The army was one place where strong men could do well, and Patrick Harper liked the
responsibility he had earned and enjoyed the respect of other tough men, like Sharpe. He
remem-bered the stories of his countrymen who had fought the redcoats in the hills and fields of
Ireland, and sometimes he wondered what his future would be if he were to go back and live in
Donegal again. That problem of loyalty was too difficult, and he kept it in the back of his mind,
hidden away with the vestiges of his religion. Perhaps the war would go on for ever, or perhaps
St Patrick would return and convert the English to the true faith? Who could tell? But for the
moment he was content to be a soldier and took his pleasure where it could be found. Yesterday he
had seen a peregrine falcon, high over the road, and Patrick Harper's soul had soared to meet it.

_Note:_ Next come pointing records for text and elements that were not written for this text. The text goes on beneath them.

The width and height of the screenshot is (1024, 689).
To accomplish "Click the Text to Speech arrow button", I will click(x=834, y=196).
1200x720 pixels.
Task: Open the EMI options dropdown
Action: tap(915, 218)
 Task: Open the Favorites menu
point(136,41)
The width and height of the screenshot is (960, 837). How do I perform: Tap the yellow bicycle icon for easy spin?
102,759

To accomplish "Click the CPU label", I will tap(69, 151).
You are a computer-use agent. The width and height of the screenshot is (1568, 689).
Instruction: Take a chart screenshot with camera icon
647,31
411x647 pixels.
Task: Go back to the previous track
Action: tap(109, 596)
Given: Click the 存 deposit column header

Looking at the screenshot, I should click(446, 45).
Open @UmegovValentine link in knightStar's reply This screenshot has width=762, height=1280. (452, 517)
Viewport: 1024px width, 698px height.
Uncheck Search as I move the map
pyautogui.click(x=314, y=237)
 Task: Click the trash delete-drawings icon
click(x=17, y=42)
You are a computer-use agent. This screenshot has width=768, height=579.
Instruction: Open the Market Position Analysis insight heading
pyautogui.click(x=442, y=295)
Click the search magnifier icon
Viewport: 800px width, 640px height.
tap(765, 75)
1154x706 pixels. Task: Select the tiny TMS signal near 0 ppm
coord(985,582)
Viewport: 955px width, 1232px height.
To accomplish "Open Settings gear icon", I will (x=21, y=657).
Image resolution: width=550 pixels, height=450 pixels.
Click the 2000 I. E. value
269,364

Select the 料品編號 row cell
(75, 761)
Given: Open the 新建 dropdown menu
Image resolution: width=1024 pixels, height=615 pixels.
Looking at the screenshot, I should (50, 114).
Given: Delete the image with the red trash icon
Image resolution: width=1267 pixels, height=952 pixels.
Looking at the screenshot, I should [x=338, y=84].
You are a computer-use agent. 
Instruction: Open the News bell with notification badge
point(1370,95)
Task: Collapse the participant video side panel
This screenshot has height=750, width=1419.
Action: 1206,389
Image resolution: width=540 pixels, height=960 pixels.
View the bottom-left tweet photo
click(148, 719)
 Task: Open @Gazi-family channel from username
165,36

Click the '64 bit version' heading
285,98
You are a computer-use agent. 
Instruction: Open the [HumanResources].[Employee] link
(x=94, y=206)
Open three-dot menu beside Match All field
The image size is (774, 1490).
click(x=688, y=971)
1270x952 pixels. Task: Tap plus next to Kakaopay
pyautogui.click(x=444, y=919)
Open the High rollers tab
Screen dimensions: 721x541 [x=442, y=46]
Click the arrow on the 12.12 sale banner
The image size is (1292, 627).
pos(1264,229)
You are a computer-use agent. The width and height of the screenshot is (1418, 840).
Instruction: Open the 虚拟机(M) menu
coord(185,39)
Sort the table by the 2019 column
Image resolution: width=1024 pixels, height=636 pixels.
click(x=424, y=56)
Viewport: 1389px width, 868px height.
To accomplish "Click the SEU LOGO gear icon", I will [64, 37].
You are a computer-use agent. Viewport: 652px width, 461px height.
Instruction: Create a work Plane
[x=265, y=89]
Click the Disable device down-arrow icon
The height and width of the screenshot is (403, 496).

He knew every bird in Ulster, loved them, and as he walked he searched the land and sky for new
birds because the Sergeant never tired of watching them. In the hills north of Oporto he had
caught a quick glimpse of a strange magpie with a long blue tail, unlike anything he had seen
before, and he wanted to see another. The expectation and the waiting were part of his content
and his pleasure.
A hare started up in a field next to the road. A voice shouted ,Mine," and they all paused
while the man knelt, took quick aim, and fired. He missed and Riflemen jeered as the hare twisted
and disappeared in the rocks. Daniel Hagman did not miss often, he had learned to shoot from his
poacher father, and all the Riflemen were secretly proud of the Cheshire-man's ability with the
rifle. As he reloaded he shook his head sorrowfully. "Sorry, sir. Getting too old."